● **The input**
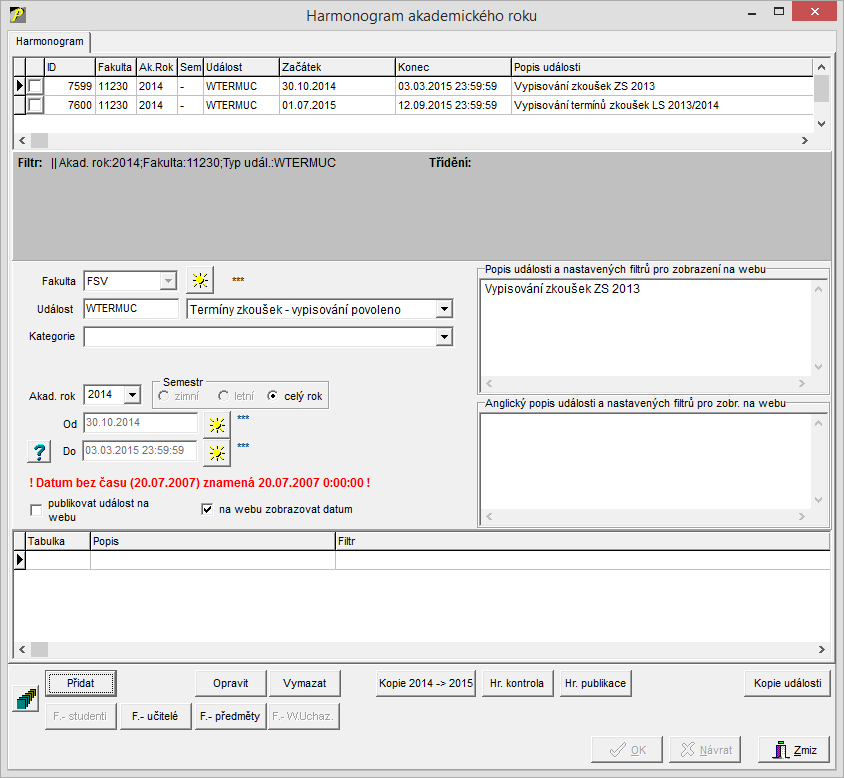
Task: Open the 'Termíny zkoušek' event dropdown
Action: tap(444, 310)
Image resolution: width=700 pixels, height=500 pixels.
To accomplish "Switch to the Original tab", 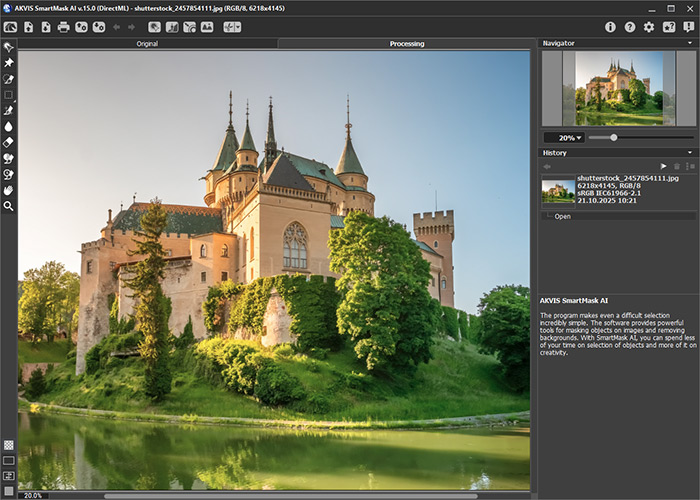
---
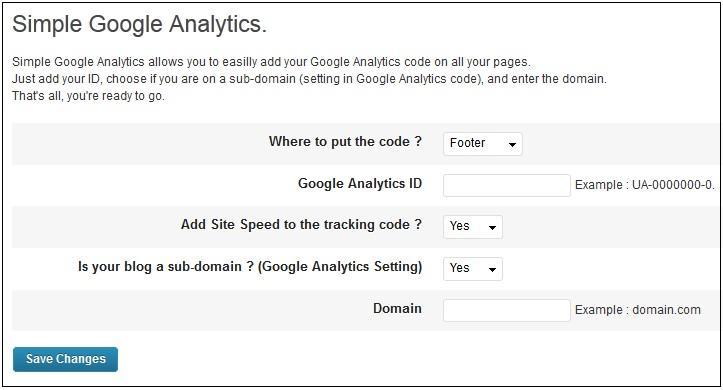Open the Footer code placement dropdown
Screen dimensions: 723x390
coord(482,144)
---
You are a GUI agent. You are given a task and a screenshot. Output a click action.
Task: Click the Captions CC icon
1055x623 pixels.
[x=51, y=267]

● **What is being asked**
Above are the records; copy exactly the lines from the one with "Image resolution: width=700" through the one with "to the Original", including both, and nothing more. Leave out pictures.

● **Task solution**
Image resolution: width=700 pixels, height=500 pixels.
To accomplish "Switch to the Original tab", 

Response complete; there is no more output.